Would you like some liability with that loan?
Without much fanfare, a case that is likely going to have huge implications on a sector of the automobile industry was released back on Oct. 16, 2007. In Transportaction Lease Systems Inc v Jennifer Yeung, by her litigation guardian Heidi Yeung, et al [Transportaction], the Supreme Court of Canada (“SCC”) chose not to disturb a decision of the British Columbia Court of Appeal that held automobile finance companies vicariously liable as automobile “owners” for injuries emanating from car accidents of their customers. For a more thorough look at how the Court of Appeal arrived at that decision, please see our coverage of this case in September.
The reason that this case may have escaped the notice of many onlookers is because the judgment was rendered orally. Much to the dismay of the appellants, I am sure, on the day of the hearing, the Chief Justice uttered a brief judgment that dismissed the appeal:
The meaning of s. 86 of the Motor Vehicle Act, R.S.B.C. 1996, c. 318, is plain, and for this reason we are in agreement with the conclusions of the Court of Appeal of British Columbia. The appeal is dismissed with costs.

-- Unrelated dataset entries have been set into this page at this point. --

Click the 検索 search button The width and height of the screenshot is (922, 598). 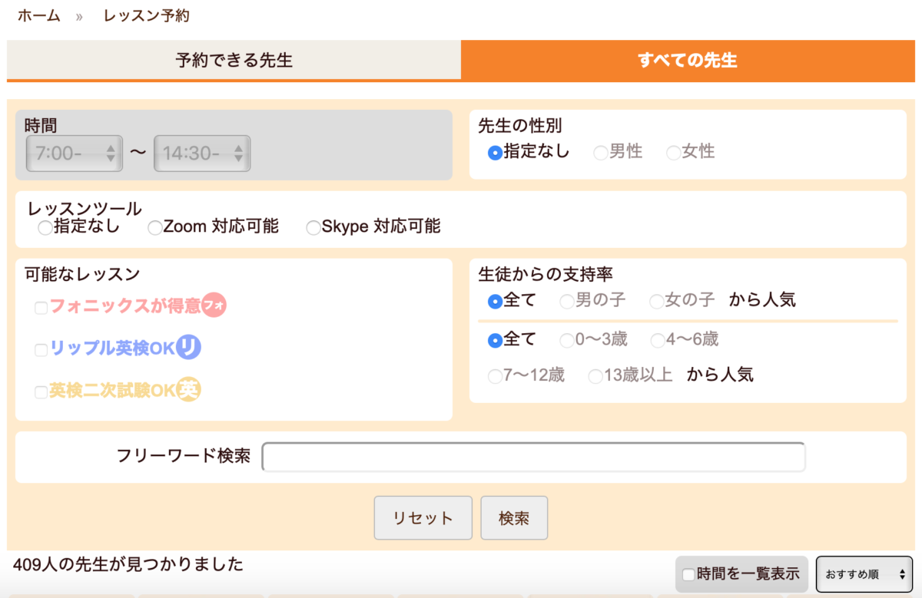(513, 517)
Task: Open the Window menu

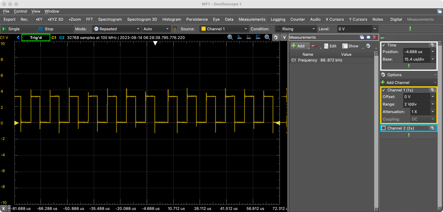Action: click(x=52, y=11)

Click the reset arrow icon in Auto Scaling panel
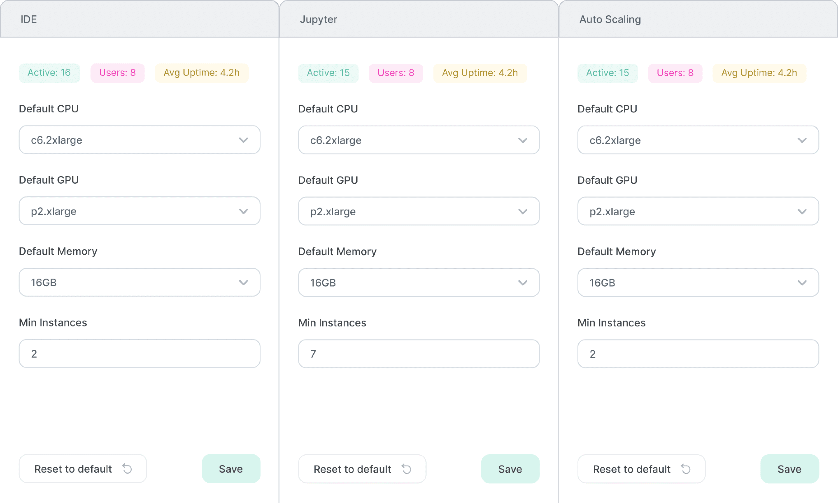pyautogui.click(x=686, y=469)
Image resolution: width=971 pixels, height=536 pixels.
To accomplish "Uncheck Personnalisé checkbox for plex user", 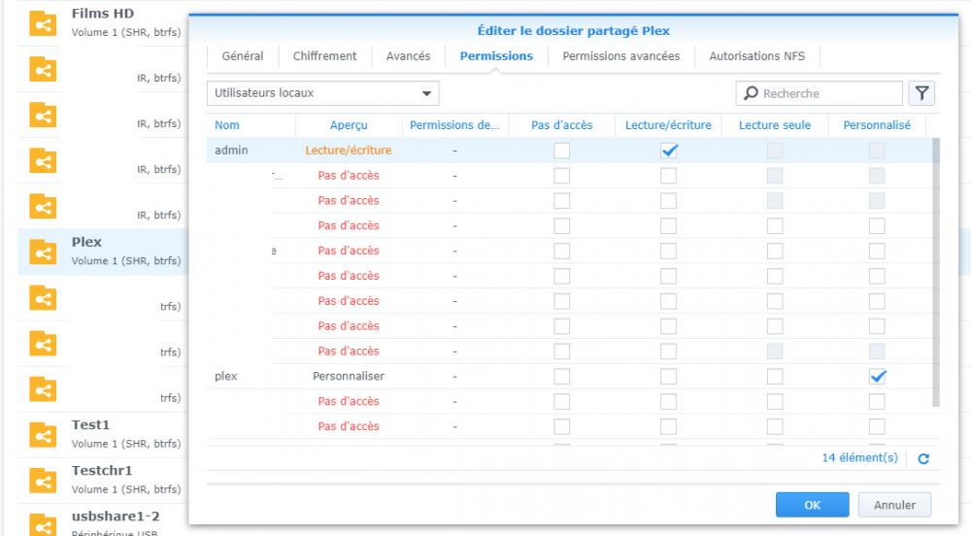I will (x=877, y=377).
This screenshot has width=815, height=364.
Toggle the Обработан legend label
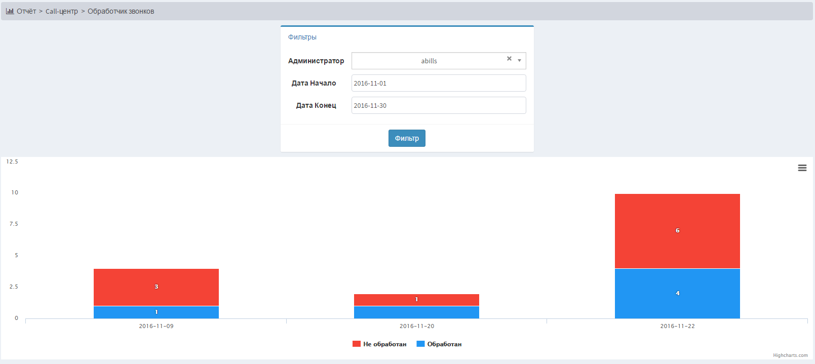tap(444, 344)
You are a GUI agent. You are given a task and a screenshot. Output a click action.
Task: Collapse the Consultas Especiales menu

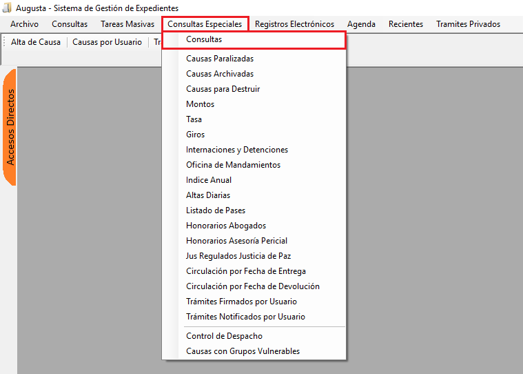click(205, 24)
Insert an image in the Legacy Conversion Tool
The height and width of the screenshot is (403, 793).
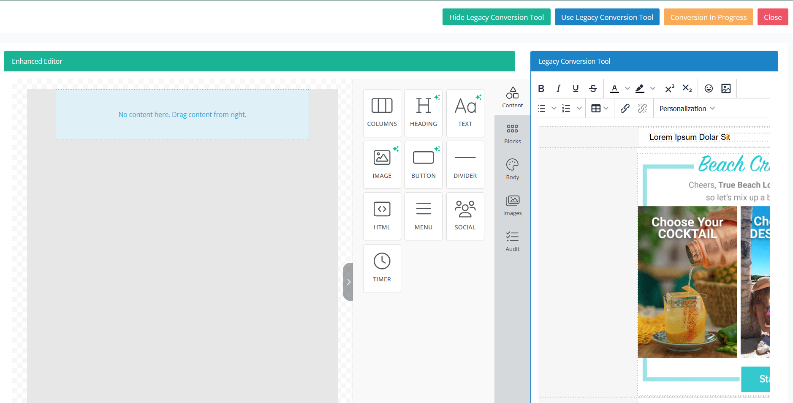[727, 88]
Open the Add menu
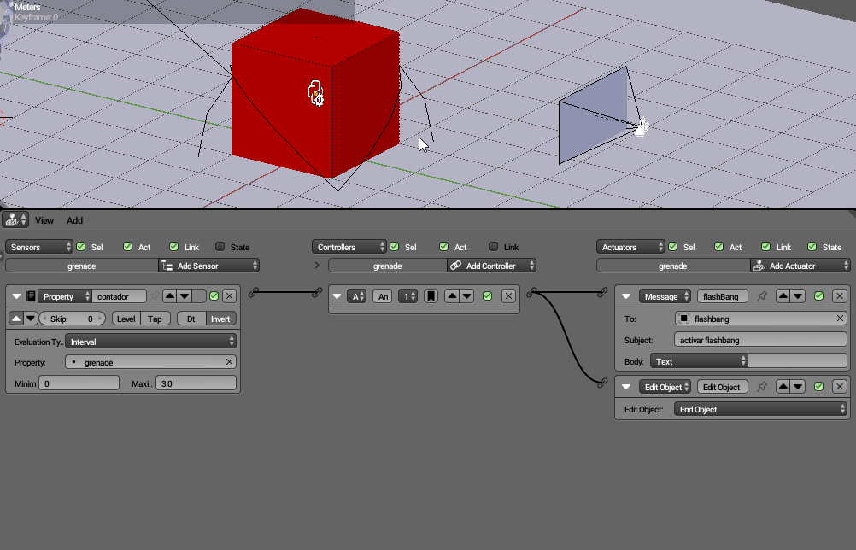Viewport: 856px width, 550px height. pos(75,220)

There was no deliberation, no backroom discussion, and no analysis. All we have to go on is one brief sentence, and with it, automobile finance companies across the country are possibly on the hook for millions of dollars in personal injury claims.
By rubber stamping the Court of Appeal decision, the SCC effectively gave that decision national scope. It will now guide interpretation of similar provisions in other provinces and territories. While the SCC’s decision did not contain any analysis, and legislation in other jurisdictions will undoubtedly differ, the SCC’s blanket endorsement of the BCCA decision will now give it great weight. The fact that the SCC did not refuse leave to appeal, but instead granted it, and then dismissed the appeal shows that the SCC gave real thought to the judgment and had no objections to it.
Though it may appear that the justices did not deliberate on the issues presented, the reality is that they may have already considered these issues at length. The answer to this seeming paradox may lie in the two cases that were released later that same week, Citadel General Assurance Co v Vytlingam,  3 SCR 373 [Vytlingam] and Lumbermens Mutual Casualty Co v Herbison,  3 SCR 393 [Lumbermens]. In a post last week, Yu-Sung Soh discussed these two cases wherein the SCC limited the extent of liability of automobile insurance companies, noting how it reduced available compensation for victims.
Well, it seems that where one hand taketh away, the other hand giveth. Indeed, the SCC justices may very well have had their judgment written for the Lumbermens and Vytlingam cases before the Transportaction hearing, and as such, may have already decided issues of risk apportionment before going into that hearing. Though we will not know for sure exactly when they made up their mind, the effect of this decision is that car accident victims can now get at another bank account.
So if you think you have stuck because automobile insurance will not cover the use of a car when its driver shoots at what he thinks is a deer, but turns out to be a person (the fact scenario in Lumbermens)? Think again. You can now likely sue the finance company/”owner” for being vicariously liable for such recklessness. Since they are an “owner” for a car accidents’ sake, it is probably not too far of a stretch for them to be responsible for reckless acts as well. After all, in either a collision or a reckless act, the finance company could not have effectively controlled the use of the vehicle.
Read in conjunction, the cases released on week of October 14, 2007 may serve to reshape compensation for automobile accident victims for years to come. Though the ultimate impact is yet to be revealed, with the addition of finance companies’ bank accounts to the fold, car accident victims may actually now have greater access to compensation avenues than ever before.